What to work on:
[1] Answer these questions about the cross-tabs tutorial text:
(a) Which two functions should be used to calculate the proportion of radical right parties in each country's parliament?
(b) Which package is highlighted for making nicer-looking cross tabs?
(c) What command does that package provide for creating tables?
[2] Update the records from the start through the line containing "will click(184, 36).", changing "Viewport" to "Display size" and leaving everything else as it is. Return only those lines.

Use table and prop.table function to calculate the proportion of radical right parties in each country’s parliament. You’ll want to look at the help file for the function to figure out how to do this.

# Enter your code here

The Janitor package

There are a number of packages that (ostensibly) help you make nicer looking cross tabs that can be easily exported to a report. Its worth exploring these to see which ones are most useful for you, but one I want to highlight is the janitor package, which allows you to use the tabyl command to create tables:

library(janitor)

t1 <- tabyl(dat=ches, var1=electionyear, var2=radical_right)

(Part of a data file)
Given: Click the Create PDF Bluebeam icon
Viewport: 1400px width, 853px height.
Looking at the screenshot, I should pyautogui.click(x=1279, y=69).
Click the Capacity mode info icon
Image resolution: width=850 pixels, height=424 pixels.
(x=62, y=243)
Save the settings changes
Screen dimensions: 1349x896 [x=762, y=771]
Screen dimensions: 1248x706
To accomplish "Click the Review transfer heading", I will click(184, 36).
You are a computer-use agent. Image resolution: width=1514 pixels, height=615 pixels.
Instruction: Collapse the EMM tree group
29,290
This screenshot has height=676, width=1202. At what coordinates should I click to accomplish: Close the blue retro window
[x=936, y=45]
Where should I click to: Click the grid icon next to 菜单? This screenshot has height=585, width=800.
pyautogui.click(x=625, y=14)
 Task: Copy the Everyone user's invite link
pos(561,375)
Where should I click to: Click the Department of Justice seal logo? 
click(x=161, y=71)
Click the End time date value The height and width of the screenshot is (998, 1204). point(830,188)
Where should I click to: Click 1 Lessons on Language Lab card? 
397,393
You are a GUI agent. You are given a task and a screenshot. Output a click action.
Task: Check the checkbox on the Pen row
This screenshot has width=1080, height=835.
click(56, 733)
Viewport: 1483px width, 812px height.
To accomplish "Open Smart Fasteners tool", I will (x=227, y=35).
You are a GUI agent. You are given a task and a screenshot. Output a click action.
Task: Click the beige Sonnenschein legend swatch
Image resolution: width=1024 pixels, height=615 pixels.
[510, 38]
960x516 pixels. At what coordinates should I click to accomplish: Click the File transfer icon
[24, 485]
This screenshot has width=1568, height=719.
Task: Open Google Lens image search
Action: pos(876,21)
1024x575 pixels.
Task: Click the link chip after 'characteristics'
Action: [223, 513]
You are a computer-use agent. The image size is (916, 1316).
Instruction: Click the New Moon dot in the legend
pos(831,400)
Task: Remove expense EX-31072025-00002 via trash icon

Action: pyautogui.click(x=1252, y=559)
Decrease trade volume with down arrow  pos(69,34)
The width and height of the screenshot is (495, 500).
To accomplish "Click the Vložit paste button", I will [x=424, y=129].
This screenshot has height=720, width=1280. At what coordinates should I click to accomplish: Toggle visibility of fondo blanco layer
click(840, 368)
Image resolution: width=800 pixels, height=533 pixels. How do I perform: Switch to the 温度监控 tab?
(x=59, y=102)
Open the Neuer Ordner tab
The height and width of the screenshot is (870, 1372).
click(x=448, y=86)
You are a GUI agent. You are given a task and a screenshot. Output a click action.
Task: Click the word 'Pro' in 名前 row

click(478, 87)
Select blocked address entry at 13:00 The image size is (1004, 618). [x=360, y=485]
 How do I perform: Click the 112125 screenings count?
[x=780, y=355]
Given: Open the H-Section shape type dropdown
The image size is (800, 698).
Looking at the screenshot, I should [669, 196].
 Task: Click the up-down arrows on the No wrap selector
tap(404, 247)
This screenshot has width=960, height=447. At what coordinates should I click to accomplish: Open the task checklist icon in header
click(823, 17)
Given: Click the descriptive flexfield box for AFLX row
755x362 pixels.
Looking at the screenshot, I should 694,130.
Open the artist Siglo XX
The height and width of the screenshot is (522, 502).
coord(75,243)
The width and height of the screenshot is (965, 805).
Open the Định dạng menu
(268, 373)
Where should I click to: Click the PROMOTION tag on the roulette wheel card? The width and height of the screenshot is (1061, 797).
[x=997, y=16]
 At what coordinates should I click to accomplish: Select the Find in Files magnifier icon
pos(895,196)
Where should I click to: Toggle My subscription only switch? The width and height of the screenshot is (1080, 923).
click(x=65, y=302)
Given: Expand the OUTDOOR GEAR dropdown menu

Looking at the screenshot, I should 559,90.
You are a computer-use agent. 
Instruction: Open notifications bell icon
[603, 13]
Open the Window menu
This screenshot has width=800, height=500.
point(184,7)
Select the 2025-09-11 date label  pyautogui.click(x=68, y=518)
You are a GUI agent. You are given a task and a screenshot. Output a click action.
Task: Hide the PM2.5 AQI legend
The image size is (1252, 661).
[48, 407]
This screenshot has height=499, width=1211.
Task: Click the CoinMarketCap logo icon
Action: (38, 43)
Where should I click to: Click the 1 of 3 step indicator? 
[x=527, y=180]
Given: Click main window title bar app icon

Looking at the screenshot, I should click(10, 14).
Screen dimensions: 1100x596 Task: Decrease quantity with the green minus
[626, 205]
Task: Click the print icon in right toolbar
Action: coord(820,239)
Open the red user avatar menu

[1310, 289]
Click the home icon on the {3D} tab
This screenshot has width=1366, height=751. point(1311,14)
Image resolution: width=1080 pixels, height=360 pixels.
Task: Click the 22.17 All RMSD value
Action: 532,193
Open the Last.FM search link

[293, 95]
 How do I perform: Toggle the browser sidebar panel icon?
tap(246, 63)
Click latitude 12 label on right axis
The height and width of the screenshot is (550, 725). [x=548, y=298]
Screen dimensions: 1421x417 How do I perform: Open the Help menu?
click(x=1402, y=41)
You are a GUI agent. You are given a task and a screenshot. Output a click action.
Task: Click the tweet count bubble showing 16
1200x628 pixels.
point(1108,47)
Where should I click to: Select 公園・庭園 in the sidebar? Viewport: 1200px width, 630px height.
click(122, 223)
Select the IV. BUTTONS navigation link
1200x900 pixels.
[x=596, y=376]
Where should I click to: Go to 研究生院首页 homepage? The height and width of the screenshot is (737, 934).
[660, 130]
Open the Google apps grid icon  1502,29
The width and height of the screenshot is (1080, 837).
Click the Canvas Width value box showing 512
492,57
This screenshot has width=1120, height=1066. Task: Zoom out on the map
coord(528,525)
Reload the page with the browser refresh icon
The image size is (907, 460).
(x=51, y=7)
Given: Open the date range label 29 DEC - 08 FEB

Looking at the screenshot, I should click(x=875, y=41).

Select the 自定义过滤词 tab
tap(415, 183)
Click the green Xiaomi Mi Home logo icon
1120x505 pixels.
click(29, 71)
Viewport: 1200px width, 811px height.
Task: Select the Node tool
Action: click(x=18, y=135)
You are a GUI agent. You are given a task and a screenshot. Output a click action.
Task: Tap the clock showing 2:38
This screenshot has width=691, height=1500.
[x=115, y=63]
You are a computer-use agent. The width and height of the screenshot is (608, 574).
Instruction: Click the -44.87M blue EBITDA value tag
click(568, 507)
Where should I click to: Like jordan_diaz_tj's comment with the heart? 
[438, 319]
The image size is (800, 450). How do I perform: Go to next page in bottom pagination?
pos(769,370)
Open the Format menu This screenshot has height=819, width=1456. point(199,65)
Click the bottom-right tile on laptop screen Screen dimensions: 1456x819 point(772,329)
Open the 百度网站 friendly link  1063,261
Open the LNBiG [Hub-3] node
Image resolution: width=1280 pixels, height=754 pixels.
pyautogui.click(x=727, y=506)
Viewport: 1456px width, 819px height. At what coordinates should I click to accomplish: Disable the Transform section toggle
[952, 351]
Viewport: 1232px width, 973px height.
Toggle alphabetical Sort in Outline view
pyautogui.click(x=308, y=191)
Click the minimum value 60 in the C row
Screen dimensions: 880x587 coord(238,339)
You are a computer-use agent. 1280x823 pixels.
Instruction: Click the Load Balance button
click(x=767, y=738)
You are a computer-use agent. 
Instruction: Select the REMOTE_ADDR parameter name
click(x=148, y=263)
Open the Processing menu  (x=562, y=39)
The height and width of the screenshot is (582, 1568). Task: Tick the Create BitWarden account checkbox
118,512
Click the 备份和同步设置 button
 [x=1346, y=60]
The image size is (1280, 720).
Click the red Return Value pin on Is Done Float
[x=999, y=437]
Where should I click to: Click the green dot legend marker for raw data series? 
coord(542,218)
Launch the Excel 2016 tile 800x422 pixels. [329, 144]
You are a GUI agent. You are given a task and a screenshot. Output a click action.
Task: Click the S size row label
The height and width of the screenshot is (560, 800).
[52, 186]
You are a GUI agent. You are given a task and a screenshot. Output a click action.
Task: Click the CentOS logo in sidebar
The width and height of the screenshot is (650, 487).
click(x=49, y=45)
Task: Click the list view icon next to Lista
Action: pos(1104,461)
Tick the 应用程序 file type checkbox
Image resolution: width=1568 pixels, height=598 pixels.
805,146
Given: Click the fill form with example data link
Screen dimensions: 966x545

Task responses:
[1]
(a) table and prop.table
(b) The janitor package
(c) tabyl

[2]
Given: Click the Create PDF Bluebeam icon
Display size: 1400px width, 853px height.
Looking at the screenshot, I should pyautogui.click(x=1279, y=69).
Click the Capacity mode info icon
Image resolution: width=850 pixels, height=424 pixels.
(x=62, y=243)
Save the settings changes
Screen dimensions: 1349x896 [x=762, y=771]
Screen dimensions: 1248x706
To accomplish "Click the Review transfer heading", I will click(184, 36).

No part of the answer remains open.